When another row with the same CVE is opened later, on the same host or a different host, the side panel checks the CVE cache first. If cached remediation is available, CT-Ops loads it into the panel automatically and labels it as cached so the operator does not need to ask the model again. The operator can still choose Regenerate to replace the cached answer with a fresh model response.

Cached remediation stays available while the CVE is still present on any host package finding or Docker image finding. CT-Ops runs a daily cleanup rule. If a CVE no longer appears on any host, the cache entry starts a 30-day expiry window. If the CVE reappears during that window, CT-Ops clears the expiry and keeps the cached answer. If it does not reappear, CT-Ops deletes the cached answer after the 30-day window.

Vulnerability detail dialog

Opening a row shows the finding detail dialog. It includes:

Field or areaMeaning
TitleCVE or vulnerability identifier.
Description lineAffected package name and host display name or hostname.
Severity badgeSeverity classification for the selected finding.
Known Exploited badgeAppears when the finding is marked known exploited.
CVSS badgeAppears when a CVSS score is available.
DescriptionCVE description when available; otherwise CT-Ops states that no description is available.
Installed versionVersion found on the host or in the image scan.
Fixed versionFixed version when known; otherwise No fix recorded.
SourceFinding source, such as package advisory source or image scanner source.
ConfidenceConfidence classification. Host package findings shown in this tab are confirmed; container image findings are displayed as confirmed.
CVE publishedPublished date when available; otherwise Not recorded.
First seenFirst time CT-Ops saw this finding for the host.
Last seenMost recent time CT-Ops saw this finding for the host.
Match reasonOptional explanation of why the package or image matched the finding. Container findings state they were found by a local Grype image scan.
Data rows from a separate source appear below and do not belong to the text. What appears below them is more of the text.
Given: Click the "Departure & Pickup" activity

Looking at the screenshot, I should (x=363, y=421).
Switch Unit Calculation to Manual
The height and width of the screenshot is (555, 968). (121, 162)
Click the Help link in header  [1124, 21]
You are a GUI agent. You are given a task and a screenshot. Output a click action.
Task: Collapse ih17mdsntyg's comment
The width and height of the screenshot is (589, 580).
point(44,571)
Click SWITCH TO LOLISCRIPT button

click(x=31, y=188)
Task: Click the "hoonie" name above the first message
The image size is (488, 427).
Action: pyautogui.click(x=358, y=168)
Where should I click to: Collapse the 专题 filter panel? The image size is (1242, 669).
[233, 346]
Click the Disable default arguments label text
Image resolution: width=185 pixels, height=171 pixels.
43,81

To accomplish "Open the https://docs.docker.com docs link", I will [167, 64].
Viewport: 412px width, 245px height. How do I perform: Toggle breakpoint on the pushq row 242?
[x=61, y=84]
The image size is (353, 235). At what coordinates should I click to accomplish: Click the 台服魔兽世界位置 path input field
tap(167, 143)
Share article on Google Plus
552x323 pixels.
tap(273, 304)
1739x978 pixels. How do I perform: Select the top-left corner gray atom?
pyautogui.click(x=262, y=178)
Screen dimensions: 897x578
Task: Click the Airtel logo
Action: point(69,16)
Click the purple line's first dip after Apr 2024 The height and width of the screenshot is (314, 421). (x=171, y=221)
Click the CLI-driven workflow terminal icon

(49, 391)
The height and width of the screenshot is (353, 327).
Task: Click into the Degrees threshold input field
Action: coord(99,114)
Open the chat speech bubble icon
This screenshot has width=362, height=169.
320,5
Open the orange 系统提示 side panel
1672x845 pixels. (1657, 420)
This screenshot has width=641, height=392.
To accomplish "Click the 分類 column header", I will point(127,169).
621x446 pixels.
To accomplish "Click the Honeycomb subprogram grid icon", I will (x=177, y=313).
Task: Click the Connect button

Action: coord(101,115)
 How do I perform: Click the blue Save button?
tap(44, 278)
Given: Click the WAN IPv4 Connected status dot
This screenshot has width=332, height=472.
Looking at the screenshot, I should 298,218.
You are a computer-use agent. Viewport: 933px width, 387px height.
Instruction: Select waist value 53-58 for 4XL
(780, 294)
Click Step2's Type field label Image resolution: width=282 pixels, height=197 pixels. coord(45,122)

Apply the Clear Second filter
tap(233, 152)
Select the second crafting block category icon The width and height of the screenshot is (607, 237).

The Other affected hosts section loads up to 50 other hosts with an open confirmed finding for the same CVE, excluding the current host. It is designed for blast-radius checks before patching or containment.

ColumnMeaning
HostLink to the affected host. The first line uses the display name when available; the smaller line shows the hostname.
OSOperating system and version, or Unknown.
PackagesNumber of distinct affected package names for the CVE on that host.
FixAvailable when any affected package has a recorded fixed version; otherwise Not recorded.
Last seenMost recent time the CVE was seen on that host.

If no other hosts are affected, the dialog shows No other hosts currently have an open confirmed finding for this CVE.

How inventory helps infrastructure management

Package inventory gives operators a factual software baseline for each host. That baseline supports patch planning, vulnerability prioritisation, drift detection, incident scoping, and audit evidence.

When combined with host groups and networks, package inventory helps answer “which machines have this package?” and “which part of the estate is exposed?” without manually logging into every server.